[Stored entries]
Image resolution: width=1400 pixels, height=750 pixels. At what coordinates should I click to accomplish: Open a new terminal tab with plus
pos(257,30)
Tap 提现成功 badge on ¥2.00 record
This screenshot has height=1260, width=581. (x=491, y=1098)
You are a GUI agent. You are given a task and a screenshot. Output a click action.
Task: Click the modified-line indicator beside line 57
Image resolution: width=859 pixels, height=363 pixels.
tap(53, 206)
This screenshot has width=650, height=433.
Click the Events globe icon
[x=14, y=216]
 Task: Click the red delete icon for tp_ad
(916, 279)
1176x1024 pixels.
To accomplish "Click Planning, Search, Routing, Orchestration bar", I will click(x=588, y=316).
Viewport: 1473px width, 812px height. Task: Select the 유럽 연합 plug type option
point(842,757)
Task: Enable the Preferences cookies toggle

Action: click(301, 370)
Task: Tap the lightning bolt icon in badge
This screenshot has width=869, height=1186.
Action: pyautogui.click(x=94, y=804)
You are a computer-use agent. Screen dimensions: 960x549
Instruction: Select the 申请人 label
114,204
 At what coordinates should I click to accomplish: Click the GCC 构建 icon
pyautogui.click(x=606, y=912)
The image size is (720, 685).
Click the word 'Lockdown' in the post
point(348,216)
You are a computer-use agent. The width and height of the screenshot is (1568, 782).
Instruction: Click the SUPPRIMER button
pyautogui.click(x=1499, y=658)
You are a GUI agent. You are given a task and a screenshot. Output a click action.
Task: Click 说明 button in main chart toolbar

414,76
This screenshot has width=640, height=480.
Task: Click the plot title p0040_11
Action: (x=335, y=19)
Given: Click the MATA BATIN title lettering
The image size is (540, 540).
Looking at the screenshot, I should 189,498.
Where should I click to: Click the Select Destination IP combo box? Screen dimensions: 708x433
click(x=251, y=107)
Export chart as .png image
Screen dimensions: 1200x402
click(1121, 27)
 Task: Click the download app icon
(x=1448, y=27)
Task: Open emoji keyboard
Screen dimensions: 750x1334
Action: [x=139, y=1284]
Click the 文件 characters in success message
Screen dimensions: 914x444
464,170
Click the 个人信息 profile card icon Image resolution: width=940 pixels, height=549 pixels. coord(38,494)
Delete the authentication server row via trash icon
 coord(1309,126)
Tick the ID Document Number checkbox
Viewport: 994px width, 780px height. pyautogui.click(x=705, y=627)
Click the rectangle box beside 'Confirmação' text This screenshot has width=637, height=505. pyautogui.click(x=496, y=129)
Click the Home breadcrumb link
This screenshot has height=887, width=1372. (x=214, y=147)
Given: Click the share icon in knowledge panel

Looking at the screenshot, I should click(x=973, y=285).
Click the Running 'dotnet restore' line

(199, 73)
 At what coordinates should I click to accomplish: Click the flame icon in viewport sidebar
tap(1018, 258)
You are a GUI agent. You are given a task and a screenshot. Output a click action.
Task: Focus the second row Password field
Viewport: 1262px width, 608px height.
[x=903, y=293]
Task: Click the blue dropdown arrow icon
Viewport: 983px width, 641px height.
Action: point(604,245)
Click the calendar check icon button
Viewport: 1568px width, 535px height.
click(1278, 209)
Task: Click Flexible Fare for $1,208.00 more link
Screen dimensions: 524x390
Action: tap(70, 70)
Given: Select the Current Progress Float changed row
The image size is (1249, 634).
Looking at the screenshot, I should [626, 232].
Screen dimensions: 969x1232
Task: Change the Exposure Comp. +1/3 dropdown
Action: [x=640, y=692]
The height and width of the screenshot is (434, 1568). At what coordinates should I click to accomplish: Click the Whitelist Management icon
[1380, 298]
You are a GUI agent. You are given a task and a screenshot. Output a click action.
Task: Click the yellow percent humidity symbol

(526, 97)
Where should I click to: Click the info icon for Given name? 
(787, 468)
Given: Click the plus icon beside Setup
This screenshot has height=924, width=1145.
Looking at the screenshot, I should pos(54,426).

* **Task**
Take the lines from the first line of the records through the line holding "Task: Click the modified-line", both included, and please reproduce them exactly with nothing added.

* **Reply**
Image resolution: width=1400 pixels, height=750 pixels. At what coordinates should I click to accomplish: Open a new terminal tab with plus
pos(257,30)
Tap 提现成功 badge on ¥2.00 record
This screenshot has height=1260, width=581. (x=491, y=1098)
You are a GUI agent. You are given a task and a screenshot. Output a click action.
Task: Click the modified-line indicator beside line 57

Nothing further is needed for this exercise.